Sejak pemerintahan raja Gowa ke-9, Tumaparisi Kallona, Pelabuhan Makassar telah menjadi pelabuhan transit terbesar yang berkembang menjadi pelabuhan yang sangat ramai. Pada saat itu pula sang raja menetapkan peraturan perang dalam rangka ekspansi dan pengangkatan berbagai aparatur pemerintahan, termasuk syahbandar yang bertugas mengurus bea cukai kerajaan. Di sisi lain, bangkitnya Pelabuhan Makassar juga didukung oleh jatuhnya Malaka ke tangan Portugis pada tahun 1511.
Kerajaan Gowa-Tallo mengeluarkan Undang-Undang dan Hukum Perdagangan yang disebut dengan Ade Allopiloping Bacanna Pabahie yang dimuat dalam Amanna Gappa. Selain bergantung pada aktivitas maritimnya, Kerajaan Gowa-Tallo juga dalam catatan Tome Pires dikenal sebagai penghasil beras. Hal ini menunjukkan bahwa selain berdagang, masyarakat Kerajaan Gowa-Tallo juga adalah seorang petani.

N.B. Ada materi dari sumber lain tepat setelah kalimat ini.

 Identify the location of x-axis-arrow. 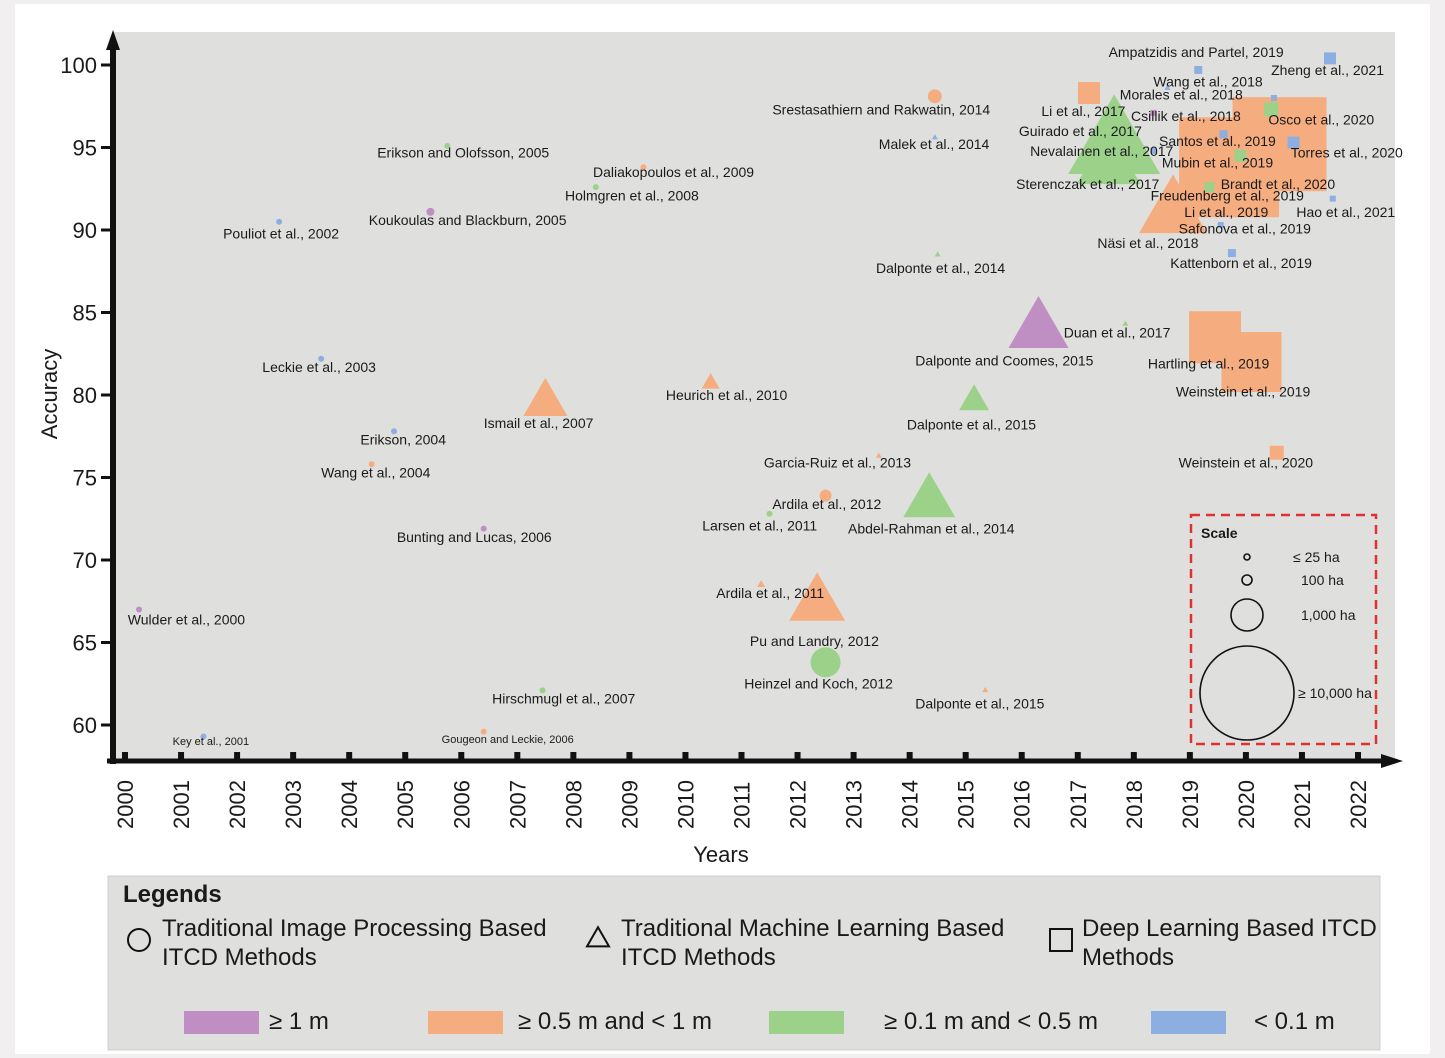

Kehidupan Sosial Dan Kebudayaan
Walaupun memiliki kebebasan dalam mencapai kesejahteraan hidup, di dalam kehidupan sehari-hari rakyat Kerajaan Gowa-Tallo sangat terikat dengan norma adat yang dianggap sakral. Salah satunya adalah norma kehidupan sosial yang diatur berdasarkan adat dan agama Islam yang disebut dengan Pangadakkang.
Masyarakat Kerajaan Gowa-Tallo juga mengenal stratifikasi sosial yang didasari pada kelas-kelas sosial yang terdiri dari kelompok bangsawan yang disebut dengan anakarung/karaeng sedangkan rakyat kebanyakan disebut dengan to maradeka dan masyarakat lapisan paling bawah atau hamba sahaya disebut dengan golongan ata.
Demikianlah penjelasan singkat tentang sejarahKerajaan Gowa-Tallo yang eksis sejak tahun 1320-1674 sebagai kekuatan politik. Pada periode selanjutnya, Kerajaan Gowa-Tallo hanya sekedar simbol saja dan berada di bawah pengawasan VOC hingga masa Pemerintah Kolonial Hindia-Belanda.
Daftar Bacaan
- Poesponegoro, Marwati Djoened & Nugroho Notosusanto. 2011. Sejarah Nasional Indonesia III: Zaman Pertumbuhan Dan Perkembangan Kerajaan Islam. Jakarta: Balai Pustaka.
- Ricklefs, M.C. 2008. Sejarah Indonesia Modern 1200-2008. Jakarta: Serambi.